Saved entries
*** Begin section ***

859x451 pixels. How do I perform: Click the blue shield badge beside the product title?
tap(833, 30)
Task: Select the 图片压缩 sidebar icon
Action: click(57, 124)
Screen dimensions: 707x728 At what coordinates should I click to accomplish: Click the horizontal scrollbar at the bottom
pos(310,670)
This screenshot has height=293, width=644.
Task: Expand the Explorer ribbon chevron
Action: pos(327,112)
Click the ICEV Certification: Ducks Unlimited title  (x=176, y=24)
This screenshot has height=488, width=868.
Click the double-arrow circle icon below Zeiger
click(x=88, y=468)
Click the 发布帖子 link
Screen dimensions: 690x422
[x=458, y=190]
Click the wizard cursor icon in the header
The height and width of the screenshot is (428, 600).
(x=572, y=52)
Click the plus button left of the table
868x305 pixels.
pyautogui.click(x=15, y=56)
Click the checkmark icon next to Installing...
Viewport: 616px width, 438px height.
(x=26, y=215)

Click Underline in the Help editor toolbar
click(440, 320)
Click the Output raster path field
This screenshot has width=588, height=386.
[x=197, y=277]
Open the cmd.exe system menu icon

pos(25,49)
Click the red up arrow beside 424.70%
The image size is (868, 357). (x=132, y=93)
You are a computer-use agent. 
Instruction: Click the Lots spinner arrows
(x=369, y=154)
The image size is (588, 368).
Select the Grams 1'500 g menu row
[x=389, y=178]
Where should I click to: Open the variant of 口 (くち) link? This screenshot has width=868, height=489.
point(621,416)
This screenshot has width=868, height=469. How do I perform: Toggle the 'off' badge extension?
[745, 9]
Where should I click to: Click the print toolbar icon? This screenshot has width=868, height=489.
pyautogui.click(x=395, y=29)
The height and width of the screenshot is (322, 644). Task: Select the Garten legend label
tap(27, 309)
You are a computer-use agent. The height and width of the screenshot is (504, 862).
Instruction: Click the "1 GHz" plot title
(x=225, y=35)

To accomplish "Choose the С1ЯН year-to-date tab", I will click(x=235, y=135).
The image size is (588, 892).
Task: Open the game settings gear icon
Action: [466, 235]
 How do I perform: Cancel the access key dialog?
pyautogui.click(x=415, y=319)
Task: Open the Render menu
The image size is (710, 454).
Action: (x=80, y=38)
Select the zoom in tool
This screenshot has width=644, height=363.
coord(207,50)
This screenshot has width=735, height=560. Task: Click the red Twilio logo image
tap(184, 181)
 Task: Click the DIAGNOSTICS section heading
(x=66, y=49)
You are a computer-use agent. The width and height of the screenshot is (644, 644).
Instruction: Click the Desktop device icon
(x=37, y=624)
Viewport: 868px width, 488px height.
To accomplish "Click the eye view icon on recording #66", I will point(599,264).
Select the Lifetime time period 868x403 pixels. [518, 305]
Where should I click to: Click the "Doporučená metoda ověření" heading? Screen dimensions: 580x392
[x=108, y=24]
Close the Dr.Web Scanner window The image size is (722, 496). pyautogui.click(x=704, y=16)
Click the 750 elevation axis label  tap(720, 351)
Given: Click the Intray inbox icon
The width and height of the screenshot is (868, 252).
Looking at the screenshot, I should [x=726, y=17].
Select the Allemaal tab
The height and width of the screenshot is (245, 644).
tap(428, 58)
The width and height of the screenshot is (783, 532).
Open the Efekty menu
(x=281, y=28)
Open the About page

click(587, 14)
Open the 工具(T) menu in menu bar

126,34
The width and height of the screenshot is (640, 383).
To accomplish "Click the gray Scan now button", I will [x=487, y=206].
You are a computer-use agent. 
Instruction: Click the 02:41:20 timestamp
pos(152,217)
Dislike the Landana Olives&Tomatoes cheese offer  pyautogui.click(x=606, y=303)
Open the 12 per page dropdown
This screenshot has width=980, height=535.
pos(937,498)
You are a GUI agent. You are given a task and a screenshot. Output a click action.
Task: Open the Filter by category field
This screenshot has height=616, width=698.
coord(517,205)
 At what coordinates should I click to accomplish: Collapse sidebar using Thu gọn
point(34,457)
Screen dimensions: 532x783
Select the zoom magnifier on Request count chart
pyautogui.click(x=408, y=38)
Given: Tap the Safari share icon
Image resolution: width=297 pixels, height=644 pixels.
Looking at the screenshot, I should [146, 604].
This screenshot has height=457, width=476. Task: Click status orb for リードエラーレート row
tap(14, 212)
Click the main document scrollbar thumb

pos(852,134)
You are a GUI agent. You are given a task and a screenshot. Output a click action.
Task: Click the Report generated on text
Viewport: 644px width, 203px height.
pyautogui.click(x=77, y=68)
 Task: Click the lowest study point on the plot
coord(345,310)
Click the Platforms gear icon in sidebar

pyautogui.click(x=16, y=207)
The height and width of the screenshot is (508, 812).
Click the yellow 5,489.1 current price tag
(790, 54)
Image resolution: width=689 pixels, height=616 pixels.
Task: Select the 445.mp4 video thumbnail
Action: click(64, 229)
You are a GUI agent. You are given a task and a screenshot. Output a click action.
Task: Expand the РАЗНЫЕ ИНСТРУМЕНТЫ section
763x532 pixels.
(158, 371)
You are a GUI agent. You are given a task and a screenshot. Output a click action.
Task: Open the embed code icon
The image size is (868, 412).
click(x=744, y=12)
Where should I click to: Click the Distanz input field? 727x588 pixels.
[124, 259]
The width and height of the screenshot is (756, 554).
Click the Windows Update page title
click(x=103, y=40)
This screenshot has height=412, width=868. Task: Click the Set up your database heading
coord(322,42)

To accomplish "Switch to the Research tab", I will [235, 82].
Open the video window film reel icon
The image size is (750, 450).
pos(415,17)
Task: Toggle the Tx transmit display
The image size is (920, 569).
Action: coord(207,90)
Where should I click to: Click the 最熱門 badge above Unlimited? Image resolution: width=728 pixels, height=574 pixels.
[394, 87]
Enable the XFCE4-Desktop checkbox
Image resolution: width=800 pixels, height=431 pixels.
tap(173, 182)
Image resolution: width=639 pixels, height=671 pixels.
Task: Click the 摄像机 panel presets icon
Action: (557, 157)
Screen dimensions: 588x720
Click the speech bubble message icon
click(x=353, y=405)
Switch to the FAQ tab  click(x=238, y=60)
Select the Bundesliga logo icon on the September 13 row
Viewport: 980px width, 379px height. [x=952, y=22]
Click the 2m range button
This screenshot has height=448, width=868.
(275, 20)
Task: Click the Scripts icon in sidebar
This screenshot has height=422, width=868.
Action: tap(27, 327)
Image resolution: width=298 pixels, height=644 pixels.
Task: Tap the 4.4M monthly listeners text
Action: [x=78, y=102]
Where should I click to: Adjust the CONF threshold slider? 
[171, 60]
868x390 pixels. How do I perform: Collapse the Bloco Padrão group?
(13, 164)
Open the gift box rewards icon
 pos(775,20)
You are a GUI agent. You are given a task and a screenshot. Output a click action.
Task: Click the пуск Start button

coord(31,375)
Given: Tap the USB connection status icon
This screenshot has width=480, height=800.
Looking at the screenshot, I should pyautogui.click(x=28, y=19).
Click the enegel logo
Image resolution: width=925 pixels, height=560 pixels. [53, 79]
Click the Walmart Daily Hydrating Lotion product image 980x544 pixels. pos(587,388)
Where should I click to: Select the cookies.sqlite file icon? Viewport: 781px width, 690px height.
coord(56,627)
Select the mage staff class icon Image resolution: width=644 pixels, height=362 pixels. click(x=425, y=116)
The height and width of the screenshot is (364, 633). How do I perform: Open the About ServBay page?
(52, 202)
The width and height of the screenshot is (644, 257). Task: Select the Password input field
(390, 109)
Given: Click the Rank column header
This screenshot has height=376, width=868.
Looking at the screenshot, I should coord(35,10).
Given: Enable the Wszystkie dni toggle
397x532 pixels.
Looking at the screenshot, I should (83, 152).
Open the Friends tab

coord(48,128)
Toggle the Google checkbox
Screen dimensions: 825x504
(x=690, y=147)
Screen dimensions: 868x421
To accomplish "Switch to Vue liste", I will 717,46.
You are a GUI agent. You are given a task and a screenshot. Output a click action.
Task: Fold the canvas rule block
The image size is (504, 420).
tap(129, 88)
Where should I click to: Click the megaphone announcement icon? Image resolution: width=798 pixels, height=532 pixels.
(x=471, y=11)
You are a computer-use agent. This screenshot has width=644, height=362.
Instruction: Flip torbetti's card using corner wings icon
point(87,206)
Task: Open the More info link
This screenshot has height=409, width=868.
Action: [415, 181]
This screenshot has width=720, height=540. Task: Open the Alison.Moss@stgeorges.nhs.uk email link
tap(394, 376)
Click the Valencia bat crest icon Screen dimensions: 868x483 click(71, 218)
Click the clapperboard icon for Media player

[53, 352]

*** End section ***

TASK STATEMENT: Write out exactly those lines of the records above that lie from the one with "This screenshot has height=409, width=868." through the last line, including both.

EXERCISE ANSWER:
This screenshot has height=409, width=868.
Action: [415, 181]
This screenshot has width=720, height=540. Task: Open the Alison.Moss@stgeorges.nhs.uk email link
tap(394, 376)
Click the Valencia bat crest icon Screen dimensions: 868x483 click(71, 218)
Click the clapperboard icon for Media player

[53, 352]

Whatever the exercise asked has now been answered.